Committed Art – Keith Haring at the Arlington Art Museum

Haring Arlington

In a news segment from the 1980s, Dan Rather refers to graffiti as something that is committed. As we know it, graffiti can be traced to 1960s Philadelphia, not so far from the Kutztown home of Keith Haring. He’s perhaps the artist best known for it. Graffiti would soon be taken on by artists in Haring’s future home of Brooklyn and New York City. Soon the city’s infrastructure would be covered in it.

The word may not have always referred to a crime, but by the 1980s graffiti was just as likely to refer to a style of art as a criminal act. That was an era when it was gaining acceptance and Haring’s outlines of babies, hearts and dogs were becoming a part of American Culture.

We’re a long way from the 1980s now, and Arlington, Texas is a long way from the gritty, urban east coast. But this is the location of my most recent encounter of Haring’s work.

It took us a while to make it out here. Some publications have referred to the Arlington Museum of Art as suburban, but the suburban-urban dichotomy isn’t as it was in the 80s, and in North Texas isn’t comparable to New York. Oddly, there is a grittiness and a happenstance feel to this capital of the “Mid-Cities,” while isn’t at all like New York, isn’t what we most associate with suburban either.

Instead of merely sterile, there is an eerie openness to this part of Arlington that makes you feel something interesting could emerge. The possibilities for such a thing are at least increased here in comparison to Downtown Dallas, Plano or Fort Worth. Arlington is a place that’s changing and becoming and doesn’t yet know what it will be.

Located on an old downtown strip, bypassed by newer and wider roads, the museum fills the void in a building that once housed a department store. We had been here on one prior occasion for a show of work by the amateur photographer Vivian Meyer. We knew about the Haring show, but it was an exhibit of work by artists from a group called the Fort Worth Art Collective that brought us here. The group of artists had latched onto the primary color in the exhibit and launched a show called “Red” which also mirrored Haring’s response to the AIDS crisis.

“Haring was in the right place and around all the right people,” my partner surmised. One of the works featured in the Red show depicts Haring, along with Basquiat, Warhol and Madonna looking out the rear of a taxi. Painted by Allison Proulx, that work is titled “Wish You Were Here.” I guess “here” doesn’t necessarily refer to Arlington.

I do like Keith Haring’s work, but I am probably more of a fan of the whole of the creation in 1980s New York than any one artist. It’s the energy of New York in that period I miss most. It’s something that only emerges and can’t be replicated.

While Haring would deal with AIDS, environmental degradation and other topics, he did so with a simple narrative. Many of Haring’s drawings are like pop songs I’ve heard too many times. They are good at capturing the zeitgeist, but artistically they are not very deep. They have a wonderful aesthetic quality and are nice to have around, but there’s no need to spend a lot of time with them.

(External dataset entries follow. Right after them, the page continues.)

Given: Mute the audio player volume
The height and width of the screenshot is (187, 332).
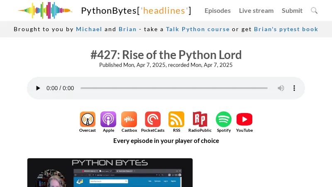Looking at the screenshot, I should click(x=281, y=88).
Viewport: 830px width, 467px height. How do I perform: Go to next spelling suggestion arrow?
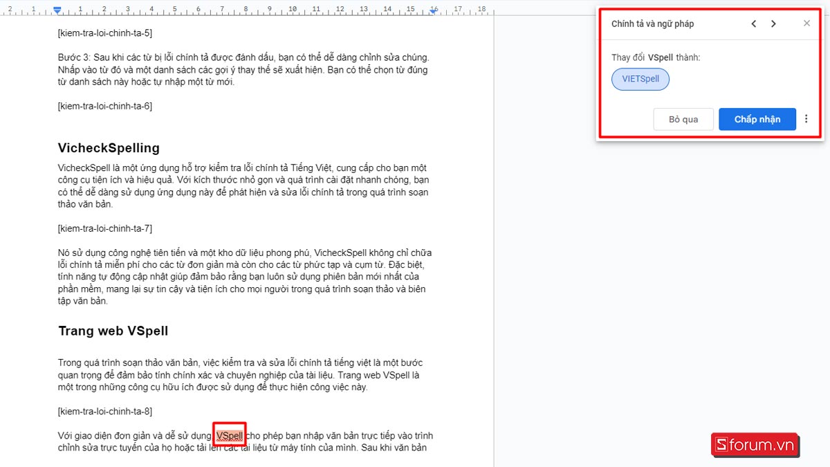click(x=773, y=24)
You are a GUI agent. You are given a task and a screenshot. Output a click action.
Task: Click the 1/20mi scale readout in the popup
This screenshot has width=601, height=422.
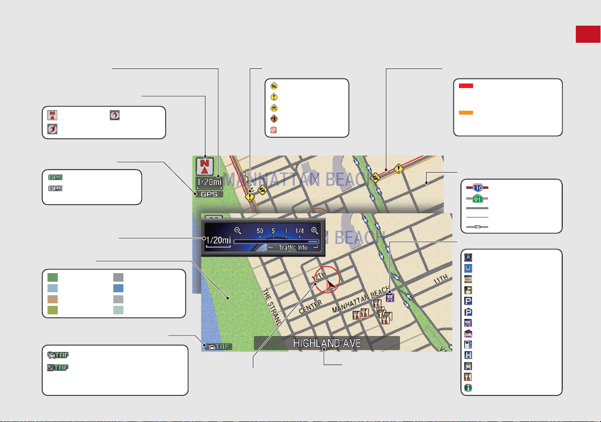coord(218,240)
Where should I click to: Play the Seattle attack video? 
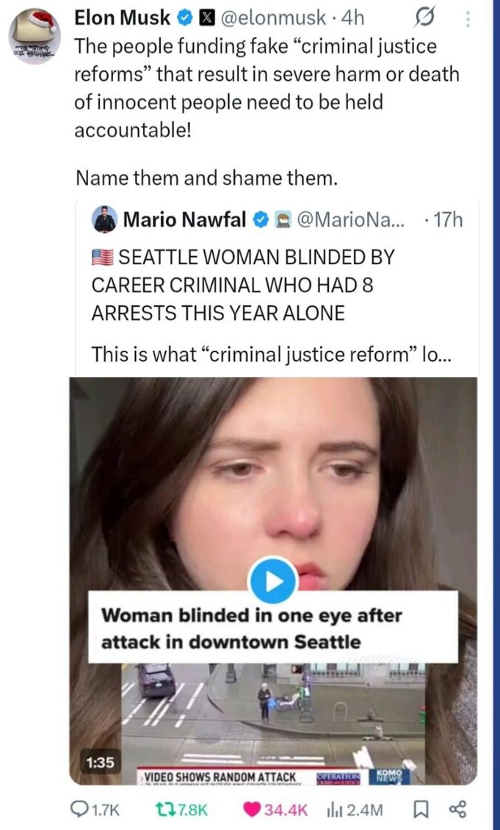272,581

“It’s better for me to ‘just do it’ and not fill in the blanks,” Haring said. “I don’t want to disclaim anyone’s idea about what it is and what it is not. Anyone’s idea is the right idea.”

After all, Haring got his start making quick chalk drawings in the New York subway. While he had art school training, he didn’t focus on what was thought of as fine or permanent art.

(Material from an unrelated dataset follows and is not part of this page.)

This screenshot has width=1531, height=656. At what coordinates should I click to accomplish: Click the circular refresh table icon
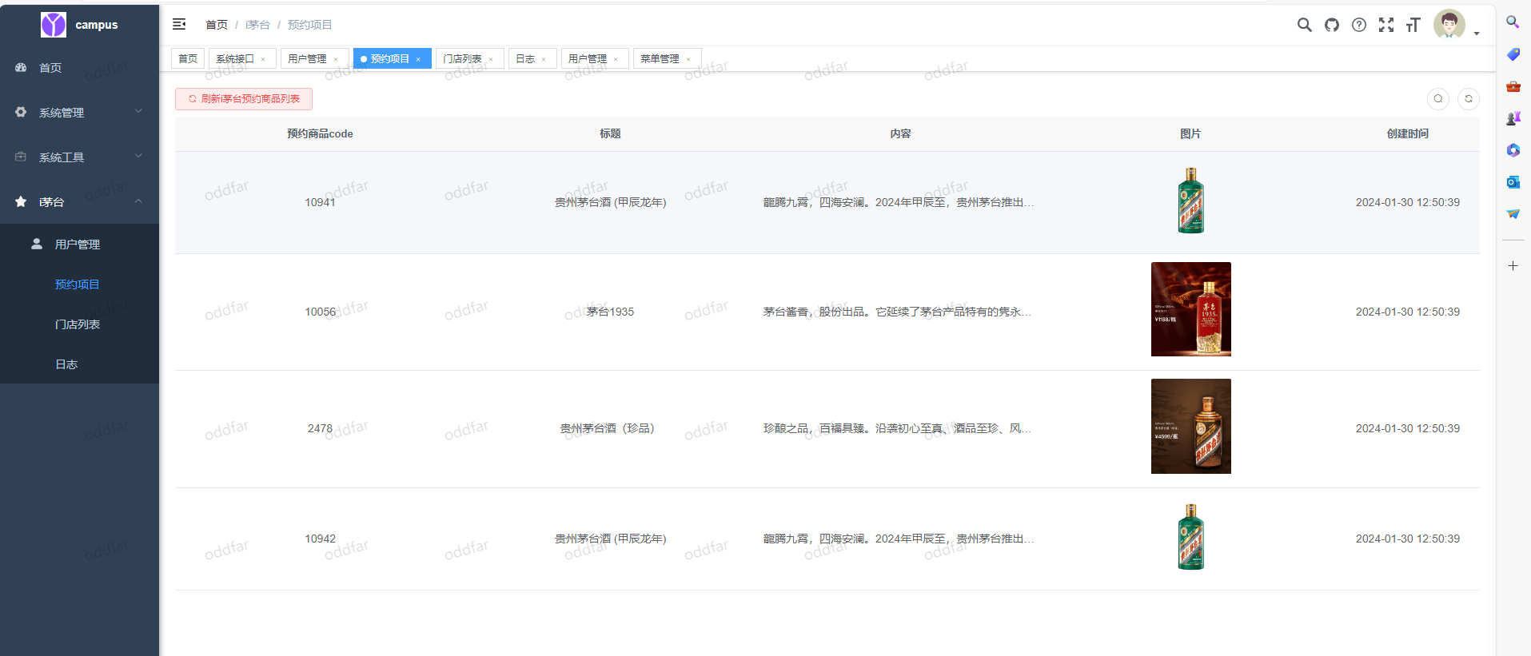pyautogui.click(x=1468, y=99)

“I think it’s more important to make a lot of different things and keep coming up with new images and things that were never made before than to do one thing and do it well.”

But he did do one thing well, line drawing. Those figure drawings entered our cultural fabric more than perhaps even the work of Warhol. Someone I spoke with at the Arlington Art Museum mentioned how well Haring’s gift store items like pillows and t-shirts were selling. To me, that’s a testament to his permanence more than any museum show.

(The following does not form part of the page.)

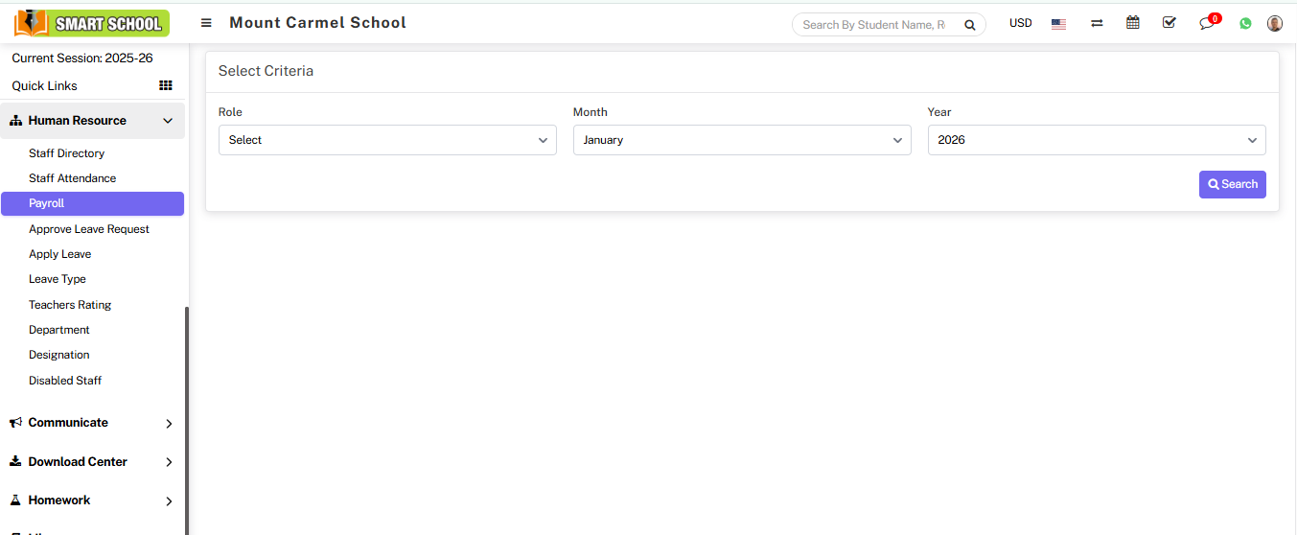Image resolution: width=1297 pixels, height=535 pixels.
Task: Click the search magnifier icon in header
Action: coord(969,25)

The work here normally resides at a museum in the artsy Wynwood part of Miami. It’s here thanks to a renovation project there. If you like Haring’s work, it looks great in this space. The experience may be like hearing a favorite pop song after a long absence. You might even bring home one of the cool items from the gift shop.

But take some time to learn more about the place and times of Keith Haring. The fact that he wanted to make things quickly without emphasis on perfection probably makes it more closely connected to a place and time than most art. No matter the definition of graffiti, what you are looking at is a purposeful, committed act. It could only have been produced by this guy from Kutztown, only in the 1980s and only in that wonderful, now lost, pre-corporatized New York.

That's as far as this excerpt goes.